Business persons are concerned with growing family expenses, whereas service holders are insecure with their jobs. But self employed seemed to have suffered the most. Housewives are concerned with ration and children’s education, more so in the rural areas.
Many have taken this lockdown to explore their passion. Bogged with pressing working hours, they hardly ever followed their inner callings in life. This lockdown has given them that ‘me’ time to explore their likings. People are glued to films, soaps, sports on GECs. Many are ordering books on e-services.
Almost all have a sense of fear and insecurity, which is the reigning emotion at the moment. Almost all families have suffered financially.
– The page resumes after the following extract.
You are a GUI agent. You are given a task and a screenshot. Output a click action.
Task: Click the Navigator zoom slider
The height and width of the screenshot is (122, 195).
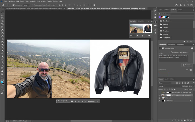(x=143, y=35)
And health is a prime concern
For the younger population, mobile phones are primary areas of engagement during their spare time, for older generation it is still a useful tool of communication. Reading and listening to music figure heavily irrespective of age, as does the trend of cooking up experimental dishes. Video-calling is a common resort to catch up with friends.
A very big proportion of the populace miss the outdoor. Family trips, common among Bengali families are missed across the age group.
For the younger, it is about a sense of captivity and uncertainty of pay-cuts and loss of jobs. For the older, it is mostly about the fear of loss of livelihood and the state of children’s education. However, most believe the Lockdown would serve its purpose in checking the spread of the virus. Some mention they enjoy spending the extra time with family.
Thus, as a conclusive statement, one can say that the people of Bengal are scared, resentful, anxious yet somehow hopeful of a covid-free future, where they can enjoy the better aspects of their so-called “old-normal” lives again.